Posted: Wed Nov 02, 2016 10:56 am
by Julia Hwang 3G
On practice midterm 2015 #4, we are supposed to draw the molecule XeF2 and name its shape and angle. Xe ends up having 3 lone pairs while bonded to the 2 flourines, and the shape of this is linear with 180 degree angles. I don't quite understand how a molecule with 3 lone pairs and 2 atoms could still end up being linear, because wouldn't the electron pairs cause repulsion so the shape would change?

Re: Midterm 2015 #4

Posted: Wed Nov 02, 2016 11:23 am
by Alex Chen 1B
The VSEPR formula for XeF2 is AX2E3. Since there are five regions of electron density around Xe, the geometry of the molecule is trigonal bipyramidal.
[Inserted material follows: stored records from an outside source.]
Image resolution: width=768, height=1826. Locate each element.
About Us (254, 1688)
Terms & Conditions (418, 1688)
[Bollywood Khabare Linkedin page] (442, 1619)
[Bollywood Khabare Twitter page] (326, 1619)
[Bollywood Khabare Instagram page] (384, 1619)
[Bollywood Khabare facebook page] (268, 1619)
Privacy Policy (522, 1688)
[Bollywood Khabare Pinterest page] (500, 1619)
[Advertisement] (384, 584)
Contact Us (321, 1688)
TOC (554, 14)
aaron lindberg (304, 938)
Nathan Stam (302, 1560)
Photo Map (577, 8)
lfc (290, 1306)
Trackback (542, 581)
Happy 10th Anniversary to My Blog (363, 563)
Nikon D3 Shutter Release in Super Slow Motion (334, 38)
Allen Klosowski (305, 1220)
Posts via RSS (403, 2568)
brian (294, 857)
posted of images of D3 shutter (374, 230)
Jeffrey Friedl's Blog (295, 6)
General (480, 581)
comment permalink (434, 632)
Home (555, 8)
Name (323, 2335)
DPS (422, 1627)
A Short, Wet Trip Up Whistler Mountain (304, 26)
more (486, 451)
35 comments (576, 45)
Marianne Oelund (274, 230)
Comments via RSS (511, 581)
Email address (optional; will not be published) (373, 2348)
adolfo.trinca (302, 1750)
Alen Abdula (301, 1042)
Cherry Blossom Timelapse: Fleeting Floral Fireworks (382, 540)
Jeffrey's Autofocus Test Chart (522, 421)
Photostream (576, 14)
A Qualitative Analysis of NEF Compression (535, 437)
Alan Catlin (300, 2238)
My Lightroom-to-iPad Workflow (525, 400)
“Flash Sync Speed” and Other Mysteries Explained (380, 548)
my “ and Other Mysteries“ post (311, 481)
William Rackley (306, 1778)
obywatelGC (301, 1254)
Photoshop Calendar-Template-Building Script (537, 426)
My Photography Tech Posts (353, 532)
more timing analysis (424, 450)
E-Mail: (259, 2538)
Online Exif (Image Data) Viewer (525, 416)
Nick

The three lone pairs have to be the three regions of electron density that are in one plane, because this minimizes the lone pair-lone pair repulsion. Since the three regions in the plane are lone pairs, the actual shape of XeF2 is linear, because only the atoms above the plane and below the plane are left. The three lone pairs exert the same repulsion on the two bonding pairs because of the lone pairs are evenly spaced out at 120 degrees apart and this allows the two bonding pairs to remain in a linear shape.